SNCF/TERでGare de OrangeからTain-l'Hermitageまで1時間5分。一日5本程度は走っている。
https://www.thetrainline.com/
オランジュのSNCF駅に向かって歩いてると、嫁さんが言った。
「フランスって何処も村や町から少し離れたところに駅を作るのね。どうしてかしら」
「鉄道は人の移動よりモノの移動を中心に考えられたから・・かもしれないな。フランスの鉄路は、イギリスやアメリカからみると始まりが遅いんだ。1827年にサン・テティエンヌ・アンジューSaint-Étienne・Andrézieux-Bouthéon鉄道が最初だ。鉱山鉄道で私鉄だった。距離は20kmあまりだ。サン・テティエンヌはリヨンの南西にある町だよ。炭鉱の町だ。1800年代まではフランスで使われる炭鉱の1/2は、この町から出されていたんだ。

(元データの行)
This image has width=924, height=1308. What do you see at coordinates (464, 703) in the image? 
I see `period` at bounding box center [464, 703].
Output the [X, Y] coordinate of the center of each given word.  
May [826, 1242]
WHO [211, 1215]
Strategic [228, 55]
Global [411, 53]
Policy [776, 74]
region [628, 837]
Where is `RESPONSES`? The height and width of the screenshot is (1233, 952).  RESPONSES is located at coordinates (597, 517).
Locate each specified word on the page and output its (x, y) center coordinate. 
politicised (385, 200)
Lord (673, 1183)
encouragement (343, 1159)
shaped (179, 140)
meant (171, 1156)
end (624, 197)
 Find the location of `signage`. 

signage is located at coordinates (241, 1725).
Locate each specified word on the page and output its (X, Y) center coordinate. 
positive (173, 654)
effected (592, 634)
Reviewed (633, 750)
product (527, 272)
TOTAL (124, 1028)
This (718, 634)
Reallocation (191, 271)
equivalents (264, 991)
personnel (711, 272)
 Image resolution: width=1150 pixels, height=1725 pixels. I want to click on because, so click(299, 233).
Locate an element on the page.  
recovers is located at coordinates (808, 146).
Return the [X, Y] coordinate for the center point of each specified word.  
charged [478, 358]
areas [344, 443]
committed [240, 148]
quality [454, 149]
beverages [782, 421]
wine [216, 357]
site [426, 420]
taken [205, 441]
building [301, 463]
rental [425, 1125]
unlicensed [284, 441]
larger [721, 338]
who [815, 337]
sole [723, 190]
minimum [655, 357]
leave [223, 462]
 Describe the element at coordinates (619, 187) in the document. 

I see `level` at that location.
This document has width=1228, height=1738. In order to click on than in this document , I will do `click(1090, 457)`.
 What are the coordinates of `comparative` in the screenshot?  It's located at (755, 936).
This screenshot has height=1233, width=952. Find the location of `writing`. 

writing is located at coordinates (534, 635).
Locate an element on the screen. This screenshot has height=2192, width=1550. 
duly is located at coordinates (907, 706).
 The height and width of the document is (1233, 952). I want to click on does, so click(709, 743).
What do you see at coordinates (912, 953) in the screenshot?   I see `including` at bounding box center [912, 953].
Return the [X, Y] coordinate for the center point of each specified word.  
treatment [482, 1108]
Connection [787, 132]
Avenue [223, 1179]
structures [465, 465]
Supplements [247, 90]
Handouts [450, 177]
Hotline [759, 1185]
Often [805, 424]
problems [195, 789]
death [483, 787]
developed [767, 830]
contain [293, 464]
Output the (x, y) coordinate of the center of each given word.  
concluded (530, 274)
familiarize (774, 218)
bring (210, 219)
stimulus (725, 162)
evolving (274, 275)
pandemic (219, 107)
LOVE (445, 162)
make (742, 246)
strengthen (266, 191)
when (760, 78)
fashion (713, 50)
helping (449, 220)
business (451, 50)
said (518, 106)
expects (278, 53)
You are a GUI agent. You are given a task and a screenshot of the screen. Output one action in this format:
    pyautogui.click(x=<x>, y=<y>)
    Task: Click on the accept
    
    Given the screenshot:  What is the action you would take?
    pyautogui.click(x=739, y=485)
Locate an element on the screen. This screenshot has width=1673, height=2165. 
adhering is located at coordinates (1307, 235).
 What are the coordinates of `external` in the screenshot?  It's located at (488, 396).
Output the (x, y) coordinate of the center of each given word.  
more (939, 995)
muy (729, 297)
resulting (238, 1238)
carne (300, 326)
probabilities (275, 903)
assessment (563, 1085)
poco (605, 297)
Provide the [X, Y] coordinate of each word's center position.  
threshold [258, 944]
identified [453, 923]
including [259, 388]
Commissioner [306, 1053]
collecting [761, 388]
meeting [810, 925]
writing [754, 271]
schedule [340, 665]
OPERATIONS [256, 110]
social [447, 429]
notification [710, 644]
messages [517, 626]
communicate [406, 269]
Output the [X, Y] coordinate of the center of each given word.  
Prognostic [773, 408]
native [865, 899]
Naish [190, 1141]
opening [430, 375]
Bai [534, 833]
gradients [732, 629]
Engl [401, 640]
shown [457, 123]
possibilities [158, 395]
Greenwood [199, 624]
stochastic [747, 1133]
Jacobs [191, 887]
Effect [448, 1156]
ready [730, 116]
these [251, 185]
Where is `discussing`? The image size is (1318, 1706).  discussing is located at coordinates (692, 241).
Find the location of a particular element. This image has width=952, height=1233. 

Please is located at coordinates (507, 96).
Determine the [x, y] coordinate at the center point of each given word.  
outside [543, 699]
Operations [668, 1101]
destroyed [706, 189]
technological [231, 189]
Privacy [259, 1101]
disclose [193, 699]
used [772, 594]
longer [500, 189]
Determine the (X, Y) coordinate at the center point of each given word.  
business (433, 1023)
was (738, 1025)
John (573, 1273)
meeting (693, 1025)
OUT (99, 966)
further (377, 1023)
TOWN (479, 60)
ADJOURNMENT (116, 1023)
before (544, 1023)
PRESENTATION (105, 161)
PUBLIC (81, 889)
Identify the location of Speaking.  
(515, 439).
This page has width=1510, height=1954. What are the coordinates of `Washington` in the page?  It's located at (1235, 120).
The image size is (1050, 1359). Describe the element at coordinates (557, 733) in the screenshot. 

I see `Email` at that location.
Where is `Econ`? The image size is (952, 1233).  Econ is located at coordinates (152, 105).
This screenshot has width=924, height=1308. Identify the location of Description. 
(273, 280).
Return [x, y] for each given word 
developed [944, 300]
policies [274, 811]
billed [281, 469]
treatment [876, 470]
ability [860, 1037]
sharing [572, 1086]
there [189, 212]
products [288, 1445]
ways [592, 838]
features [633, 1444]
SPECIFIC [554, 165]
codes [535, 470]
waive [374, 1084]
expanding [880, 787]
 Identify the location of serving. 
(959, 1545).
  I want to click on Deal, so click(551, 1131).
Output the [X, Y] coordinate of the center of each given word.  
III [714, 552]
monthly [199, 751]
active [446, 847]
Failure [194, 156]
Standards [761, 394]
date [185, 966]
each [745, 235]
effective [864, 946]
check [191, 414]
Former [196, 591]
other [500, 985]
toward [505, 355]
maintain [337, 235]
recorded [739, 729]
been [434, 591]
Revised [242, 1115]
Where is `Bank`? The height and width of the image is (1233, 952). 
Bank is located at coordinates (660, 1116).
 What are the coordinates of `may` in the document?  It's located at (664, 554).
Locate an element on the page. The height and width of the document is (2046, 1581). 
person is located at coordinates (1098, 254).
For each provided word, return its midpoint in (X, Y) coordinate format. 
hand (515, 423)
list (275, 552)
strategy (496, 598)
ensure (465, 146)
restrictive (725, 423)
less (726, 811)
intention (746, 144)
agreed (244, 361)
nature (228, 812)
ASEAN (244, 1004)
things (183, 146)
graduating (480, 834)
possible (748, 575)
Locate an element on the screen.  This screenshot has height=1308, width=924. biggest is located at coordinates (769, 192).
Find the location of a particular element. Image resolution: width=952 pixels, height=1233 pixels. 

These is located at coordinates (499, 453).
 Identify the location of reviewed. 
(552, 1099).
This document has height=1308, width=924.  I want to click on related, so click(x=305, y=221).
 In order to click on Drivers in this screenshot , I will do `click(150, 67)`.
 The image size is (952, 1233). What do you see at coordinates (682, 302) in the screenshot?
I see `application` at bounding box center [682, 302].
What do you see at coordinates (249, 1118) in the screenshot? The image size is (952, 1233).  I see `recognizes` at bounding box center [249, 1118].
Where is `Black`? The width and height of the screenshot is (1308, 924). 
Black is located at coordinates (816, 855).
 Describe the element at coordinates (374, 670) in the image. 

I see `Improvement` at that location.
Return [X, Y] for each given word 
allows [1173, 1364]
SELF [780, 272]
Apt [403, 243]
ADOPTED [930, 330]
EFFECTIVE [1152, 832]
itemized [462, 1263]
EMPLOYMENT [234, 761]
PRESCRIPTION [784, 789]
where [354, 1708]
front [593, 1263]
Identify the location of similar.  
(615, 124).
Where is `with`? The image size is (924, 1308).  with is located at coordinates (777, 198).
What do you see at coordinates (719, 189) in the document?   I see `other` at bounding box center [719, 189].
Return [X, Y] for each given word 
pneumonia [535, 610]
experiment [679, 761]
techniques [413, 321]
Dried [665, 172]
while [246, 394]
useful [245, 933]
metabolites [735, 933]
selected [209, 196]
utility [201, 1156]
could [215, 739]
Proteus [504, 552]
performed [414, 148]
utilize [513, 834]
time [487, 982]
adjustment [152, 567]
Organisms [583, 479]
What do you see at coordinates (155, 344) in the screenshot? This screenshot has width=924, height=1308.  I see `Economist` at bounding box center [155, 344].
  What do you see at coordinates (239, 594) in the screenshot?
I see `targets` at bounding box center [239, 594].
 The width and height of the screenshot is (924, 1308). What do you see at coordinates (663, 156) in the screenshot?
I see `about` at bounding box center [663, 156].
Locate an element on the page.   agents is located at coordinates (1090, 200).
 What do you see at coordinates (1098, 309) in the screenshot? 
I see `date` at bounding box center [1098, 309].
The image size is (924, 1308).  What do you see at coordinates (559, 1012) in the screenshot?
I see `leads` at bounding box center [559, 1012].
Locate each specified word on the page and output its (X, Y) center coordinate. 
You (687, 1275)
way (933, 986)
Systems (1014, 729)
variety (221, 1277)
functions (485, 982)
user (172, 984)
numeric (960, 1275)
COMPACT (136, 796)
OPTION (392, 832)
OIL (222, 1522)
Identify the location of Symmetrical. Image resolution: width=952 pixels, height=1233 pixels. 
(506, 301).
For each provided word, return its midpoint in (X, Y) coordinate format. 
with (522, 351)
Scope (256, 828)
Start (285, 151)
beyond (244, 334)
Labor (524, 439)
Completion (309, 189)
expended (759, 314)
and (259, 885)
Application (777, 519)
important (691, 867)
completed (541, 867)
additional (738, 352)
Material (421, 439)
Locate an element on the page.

取り組む課題:
a. 本文を読んで、次の質問に答えてください。
(i) SNCF/TERでGare de OrangeからTain-l'Hermitageまで、どのくらい時間がかかりますか。
(ii) フランスで最初の鉄道は何年にできましたか。
(iii) その最初の鉄道の距離はどのくらいですか。
b. 行のうち、「time [487, 982]」を含む行から行の最後までを、両端も含めてそのまま書き出してください。
本文と行は、それぞれ別の出どころから取ったものです。

解答例:
a.
(i) 1時間5分
(ii) 1827年
(iii) 20kmあまり

b.
time [487, 982]
adjustment [152, 567]
Organisms [583, 479]
What do you see at coordinates (155, 344) in the screenshot? This screenshot has width=924, height=1308.  I see `Economist` at bounding box center [155, 344].
  What do you see at coordinates (239, 594) in the screenshot?
I see `targets` at bounding box center [239, 594].
 The width and height of the screenshot is (924, 1308). What do you see at coordinates (663, 156) in the screenshot?
I see `about` at bounding box center [663, 156].
Locate an element on the page.   agents is located at coordinates (1090, 200).
 What do you see at coordinates (1098, 309) in the screenshot? 
I see `date` at bounding box center [1098, 309].
The image size is (924, 1308).  What do you see at coordinates (559, 1012) in the screenshot?
I see `leads` at bounding box center [559, 1012].
Locate each specified word on the page and output its (X, Y) center coordinate. 
You (687, 1275)
way (933, 986)
Systems (1014, 729)
variety (221, 1277)
functions (485, 982)
user (172, 984)
numeric (960, 1275)
COMPACT (136, 796)
OPTION (392, 832)
OIL (222, 1522)
Identify the location of Symmetrical. Image resolution: width=952 pixels, height=1233 pixels. 
(506, 301).
For each provided word, return its midpoint in (X, Y) coordinate format. 
with (522, 351)
Scope (256, 828)
Start (285, 151)
beyond (244, 334)
Labor (524, 439)
Completion (309, 189)
expended (759, 314)
and (259, 885)
Application (777, 519)
important (691, 867)
completed (541, 867)
additional (738, 352)
Material (421, 439)
Locate an element on the page.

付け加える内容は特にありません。